We currently have the /_cluster/reroute
API, that, with the explain
and
dry_run
parameters allow a user to manually specify an allocation command and
get back an explanation for why that shard can or can not undergo the requested
allocation. This is useful, however, it requires a user to know which node a
shard should be on, and to construct an allocation command for the shard.
I would like to build an API to answer one of the most often asked questions: "Why is my shard UNASSIGNED?"

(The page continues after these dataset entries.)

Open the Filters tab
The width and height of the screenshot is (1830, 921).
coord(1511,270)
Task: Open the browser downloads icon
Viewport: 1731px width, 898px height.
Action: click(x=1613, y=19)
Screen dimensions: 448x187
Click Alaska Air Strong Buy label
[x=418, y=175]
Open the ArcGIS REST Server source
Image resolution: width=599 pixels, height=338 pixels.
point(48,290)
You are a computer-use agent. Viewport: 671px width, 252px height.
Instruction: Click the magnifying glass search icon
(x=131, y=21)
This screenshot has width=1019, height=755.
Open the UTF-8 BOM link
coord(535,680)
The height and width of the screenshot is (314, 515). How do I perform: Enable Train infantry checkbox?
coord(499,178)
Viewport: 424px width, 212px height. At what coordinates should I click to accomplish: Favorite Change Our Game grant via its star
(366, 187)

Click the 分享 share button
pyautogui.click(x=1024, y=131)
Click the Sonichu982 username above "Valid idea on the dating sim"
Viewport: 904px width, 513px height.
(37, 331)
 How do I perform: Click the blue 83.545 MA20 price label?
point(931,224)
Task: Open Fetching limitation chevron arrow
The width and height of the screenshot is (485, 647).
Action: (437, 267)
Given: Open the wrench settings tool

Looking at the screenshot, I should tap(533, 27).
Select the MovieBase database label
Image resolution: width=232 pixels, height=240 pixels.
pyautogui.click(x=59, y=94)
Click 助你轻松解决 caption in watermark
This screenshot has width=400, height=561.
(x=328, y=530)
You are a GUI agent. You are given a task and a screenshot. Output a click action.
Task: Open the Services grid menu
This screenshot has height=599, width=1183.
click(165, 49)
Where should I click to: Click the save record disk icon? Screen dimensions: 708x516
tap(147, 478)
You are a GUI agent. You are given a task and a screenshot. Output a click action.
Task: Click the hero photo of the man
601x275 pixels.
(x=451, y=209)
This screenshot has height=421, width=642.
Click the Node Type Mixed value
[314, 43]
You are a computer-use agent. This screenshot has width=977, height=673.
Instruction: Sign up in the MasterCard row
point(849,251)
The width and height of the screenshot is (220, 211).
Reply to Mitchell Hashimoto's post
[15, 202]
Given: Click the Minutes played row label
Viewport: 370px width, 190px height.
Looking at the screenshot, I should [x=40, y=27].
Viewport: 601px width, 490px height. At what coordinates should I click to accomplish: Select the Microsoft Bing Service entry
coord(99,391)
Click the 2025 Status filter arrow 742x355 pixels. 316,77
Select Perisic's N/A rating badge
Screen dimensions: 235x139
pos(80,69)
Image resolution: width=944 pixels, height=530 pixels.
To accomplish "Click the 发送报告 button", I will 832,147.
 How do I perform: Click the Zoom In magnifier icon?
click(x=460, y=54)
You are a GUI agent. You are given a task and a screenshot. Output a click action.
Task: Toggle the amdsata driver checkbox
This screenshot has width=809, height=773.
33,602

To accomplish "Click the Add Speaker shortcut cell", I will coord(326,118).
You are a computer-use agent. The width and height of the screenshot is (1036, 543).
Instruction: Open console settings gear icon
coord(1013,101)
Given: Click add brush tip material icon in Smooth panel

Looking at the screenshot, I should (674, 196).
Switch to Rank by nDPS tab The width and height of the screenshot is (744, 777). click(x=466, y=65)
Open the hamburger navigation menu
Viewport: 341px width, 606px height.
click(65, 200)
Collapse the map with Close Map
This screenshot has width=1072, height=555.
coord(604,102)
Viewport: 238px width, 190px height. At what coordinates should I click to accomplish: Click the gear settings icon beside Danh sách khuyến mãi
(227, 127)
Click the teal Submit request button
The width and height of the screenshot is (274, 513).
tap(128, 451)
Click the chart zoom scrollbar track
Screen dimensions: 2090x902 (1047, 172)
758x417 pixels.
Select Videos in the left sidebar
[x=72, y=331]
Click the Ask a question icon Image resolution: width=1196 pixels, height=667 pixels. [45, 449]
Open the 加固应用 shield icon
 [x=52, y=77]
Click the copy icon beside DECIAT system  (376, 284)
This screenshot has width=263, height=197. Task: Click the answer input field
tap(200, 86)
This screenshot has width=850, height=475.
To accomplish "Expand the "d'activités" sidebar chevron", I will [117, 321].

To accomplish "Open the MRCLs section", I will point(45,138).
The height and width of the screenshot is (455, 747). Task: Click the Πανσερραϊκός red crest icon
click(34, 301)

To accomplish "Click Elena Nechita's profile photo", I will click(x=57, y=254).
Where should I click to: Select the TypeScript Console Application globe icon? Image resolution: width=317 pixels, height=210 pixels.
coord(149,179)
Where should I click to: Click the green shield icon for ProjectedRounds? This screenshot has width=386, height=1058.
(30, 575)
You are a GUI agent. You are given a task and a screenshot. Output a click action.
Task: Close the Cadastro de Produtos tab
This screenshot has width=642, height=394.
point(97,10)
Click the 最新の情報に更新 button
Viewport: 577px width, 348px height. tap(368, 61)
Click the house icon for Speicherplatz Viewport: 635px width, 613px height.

Instead of it being shard and node specific, I envision an API that looks like:
GET /_cluster/allocation/explain { "index": "myindex" "shard": 0, "primary": false }
Which is basically asking "explain the allocation for a replica of shard 0 for the 'myindex' index".
Here's an idea of how I'd like the response to look:
{ "shard": { "index": "myindex" "shard": 0, "primary": false }, "cluster_info": { "nodes": { "nodeuuid1": { "lowest_usage": { "path": "/var/data1", "free_bytes": 1000, "used_bytes": 400, "total_bytes": 1400, "free_disk_percentage": "71.3%" "used_disk_percentage": "28.6%" }, "highest_usage": { "path": "/var/data2", "free_bytes": 1200, "used_bytes": 600, "total_bytes": 1800, "free_disk_percentage": "66.6%" "used_disk_percentage": "33.3%" } }, "nodeuuid2": { "lowest_usage": { "path": "/var/data1", "free_bytes": 1000, "used_bytes": 400, "total_bytes": 1400, "free_disk_percentage": "71.3%" "used_disk_percentage": "28.6%" }, "highest_usage": { "path": "/var/data2", "free_bytes": 1200, "used_bytes": 600, "total_bytes": 1800, "free_disk_percentage": "66.6%" "used_disk_percentage": "33.3%" } }, "nodeuuid3": { "lowest_usage": { "path": "/var/data1", "free_bytes": 1000, "used_bytes": 400, "total_bytes": 1400, "free_disk_percentage": "71.3%" "used_disk_percentage": "28.6%" }, "highest_usage": { "path": "/var/data2", "free_bytes": 1200, "used_bytes": 600, "total_bytes": 1800, "free_disk_percentage": "66.6%" "used_disk_percentage": "33.3%" } } }, "shard_sizes": { "[myindex][0][P]": 1228718, "[myindex][0][R]": 1231289, "[myindex][1][P]": 1248718, "[myindex][1][R]": 1298718, } }, "nodes": { "nodeuuid1": { "final_decision": "NO" "decisions": [ { "decider" : "same_shard", "decision" : "NO", "explanation" : "shard cannot be allocated on same node [JZU4UIPFQtWn34FyAH6VoQ] it already exists on" }, { "decider" : "snapshot_in_progress", "decision" : "NO", "explanation" : "a snapshot is in progress" } ], "weight": 1.9 } "nodeuuid2": { "final_decision": "NO" "decisions": [ { "decider" : "node_version", "decision" : "NO", "explanation" : "target node version [1.4.0] is older than source node version [1.7.3]" } ], "weight": 1.3 } "nodeuuid3": { "final_decision": "YES" "decisions": [], "weight": 0.9 } } }
1.1 Parts of the response
Breaking down the parts:
1.1.1 shard
The same information passed into the request, so it is contained in the request itself as well.
1.1.2 cluster_info
This roughly relates to https://github.com/elastic/elasticsearch/issues/14405, however, I realized this API is not node-specific, so putting it in nodes' stats API doesn't make sense. Instead, it's master-only information used for allocation. Since this is gathered and used for allocation, it makes sense to expose it here since it influences the final decision.
1.1.3 nodes
This is a map where each key is the node uuid (should probably include the node name as well to be helpful). It has sub keys:
1.1.3.1 final_decision
A simple "YES" or "NO" for whether the shard can currently be allocated on this node.
1.1.3.2 decisions
A list of all the "NO" decisions preventing allocation on this node. I could see a flag being added to include all the "YES" decisions, but I think it should default to showing "NO" only to prevent it being too verbose.
1.1.3.3 weight
I'd like to change the ShardAllocator
interface to add the ability to "weigh"
a shard for a node, with whatever criteria it usually balances with. For
example, with the BalancedShardsAllocator
, the weight would be the calculation
based on the number of shards for the index as well as the shard count.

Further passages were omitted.